▶ **ACTION ITEM**
Wherever the records include pictures, skip them and transcribe all the rest word for word.

▶ **DATA RECORDS**
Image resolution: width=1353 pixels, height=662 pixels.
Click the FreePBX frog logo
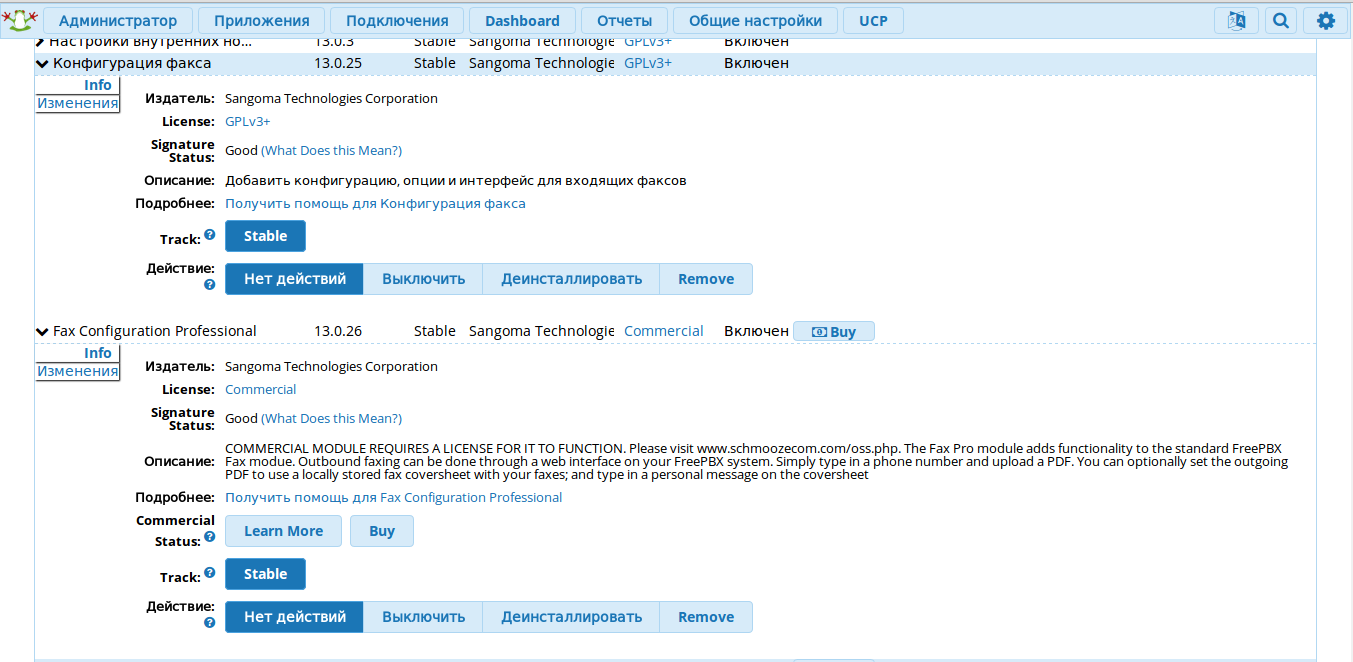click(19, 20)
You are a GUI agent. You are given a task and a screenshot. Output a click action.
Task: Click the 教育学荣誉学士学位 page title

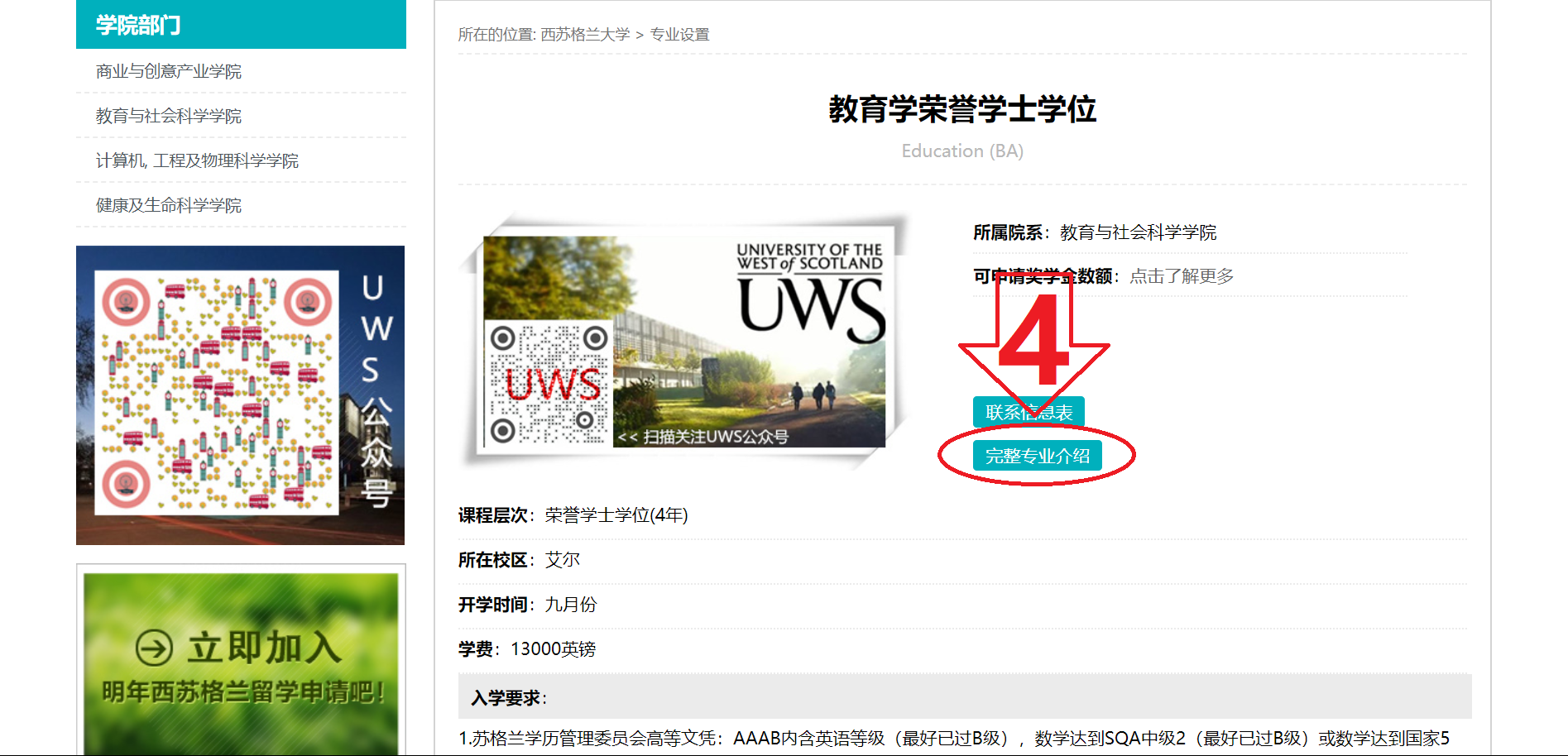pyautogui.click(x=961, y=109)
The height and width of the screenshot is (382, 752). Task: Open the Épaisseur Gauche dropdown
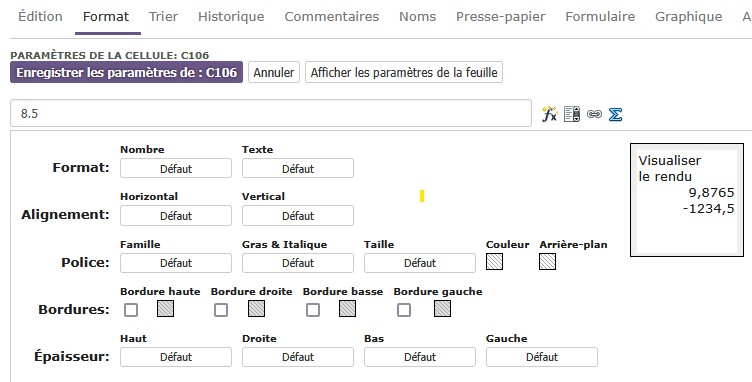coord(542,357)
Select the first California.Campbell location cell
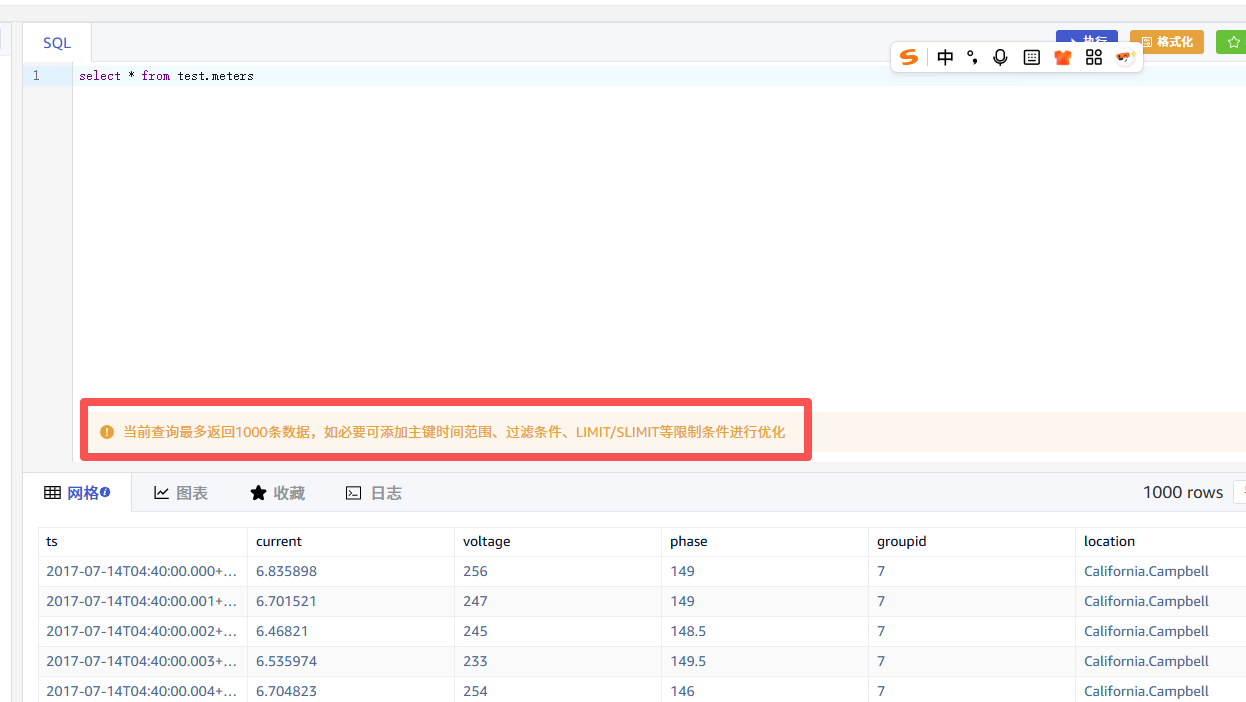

▶ **WRITTEN RESPONSE**
Image resolution: width=1353 pixels, height=662 pixels.
Click the FreePBX frog logo
click(19, 20)
You are a GUI agent. You are given a task and a screenshot. Output a click action.
Task: Click the 教育学荣誉学士学位 page title

pyautogui.click(x=961, y=109)
The height and width of the screenshot is (382, 752). Task: Open the Épaisseur Gauche dropdown
coord(542,357)
Select the first California.Campbell location cell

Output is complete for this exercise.